Asking those questions is a good sign of curiosity! So we will see together how those methods work under the hood and without a long introduction let’s unpack ActiveRecord and dive deep into the source code.
Putting exists? under the scope:
Let’s try to call exists? on a Post model:
Post.all.exists?
We will notice this output line in the console:
Post Exists (0.4ms) SELECT 1 AS one FROM "posts" LIMIT ? [["LIMIT", 1]]
So let’s try to see the code behind it to understand how it works, I tried to share only the relevant snippets of code, for reference please visit this file for ActiveRecord 5.2
# lib/active_record/relation/finder_methods.rb
module ActiveRecord
module FinderMethods
ONE_AS_ONE = "1 AS one"
def exists?(conditions = :none)
# conditions verification
....
# in case of eager loading
....
relation = construct_relation_for_exists(conditions)
# name method returns the model name which is used to build
# the log output for the query.
# In our examlpe it will be "Post"
skip_query_cache_if_necessary { connection.select_value(relation.arel, "#{name} Exists") } ? true : false
rescue ::RangeError
false
end
# This method is responsible for constructing the Exist query that we can see in logs
# exp: SELECT 1 AS one FROM "posts" LIMIT ? [["LIMIT", 1]]
#
def construct_relation_for_exists(conditions)
relation = except(:select, :distinct, :order)._select!(ONE_AS_ONE).limit!(1)
case conditions
when Array, Hash
relation.where!(conditions)
else
relation.where!(primary_key => conditions) unless conditions == :none
end
relation
end
end
end
and we need to check select_value method to get the complete picture:
# lib/active_record/connection_adapters/abstract/database_statements.rb
module ActiveRecord
module ConnectionAdapters # :nodoc:
module DatabaseStatements
# Returns a single value from a record
def select_value(arel, name = nil, binds = [])
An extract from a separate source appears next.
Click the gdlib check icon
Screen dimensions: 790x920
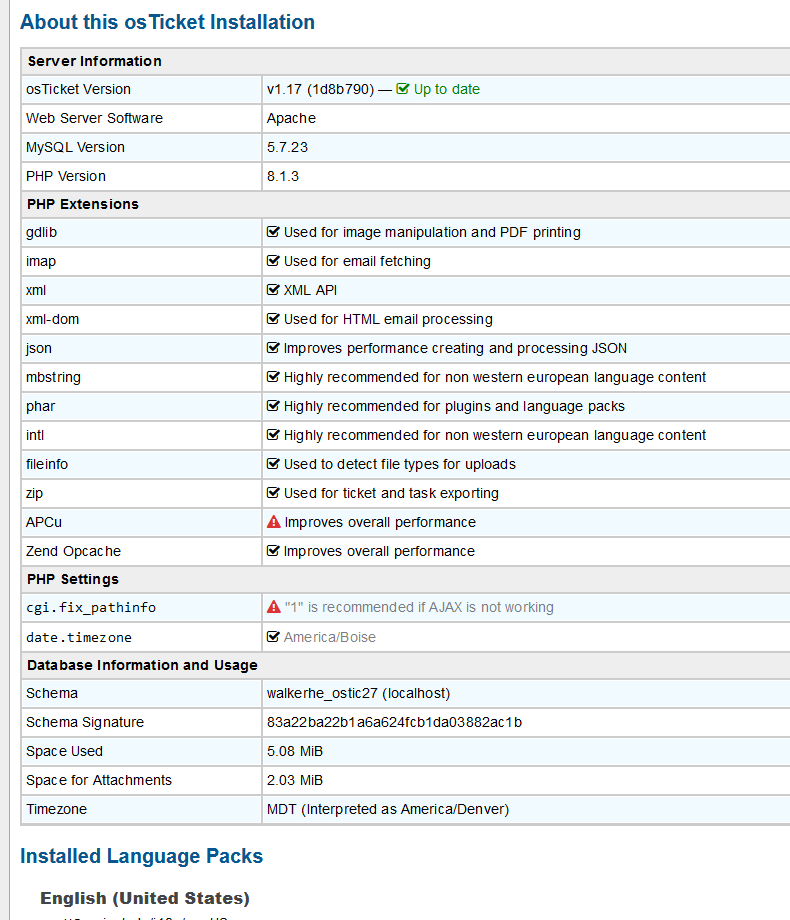pyautogui.click(x=273, y=232)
single_value_from_rows(select_rows(arel, name, binds))
end
def single_value_from_rows(rows)
row = rows.first
row && row.first
end
end
end
end
Now we can understand how ActiveRecord is building the exists? query. We can also see that the query check whether there is a row or not overlook columns by using:
SELECT 1 AS one FROM "posts" LIMIT ? [["LIMIT", 1]]
There are different discussions and opinions about this query, but for us, it’s important to know that this check doesn’t instantiate records and perform the check by confirming the existence of a row in our model table.
Putting blank? under the scope:
The reference source code for the simplified snippet below can be found here.
# lib/active_record/relation.rb
module ActiveRecord
class Relation
alias :loaded? :loaded
def initialize(args)
.....
@loaded = false
....
end
def blank?
records.blank?
end
def records # :nodoc:
load
@records
end
# Causes the records to be loaded from the database if they have not
# been loaded already. You can use this if for some reason you need
# to explicitly load some records before actually using them. The
# return value is the relation itself, not the records.
#
# Post.where(published: true).load # => #<ActiveRecord::Relation>
def load(&block)
exec_queries(&block) unless loaded?
self
end
def exec_queries(&block)
skip_query_cache_if_necessary do
# We care mostly about this part where records are built
@records =
if eager_loading?
apply_join_dependency do |relation, join_dependency|
if ActiveRecord::NullRelation === relation
[]
else
rows = connection.select_all(relation.arel, "SQL")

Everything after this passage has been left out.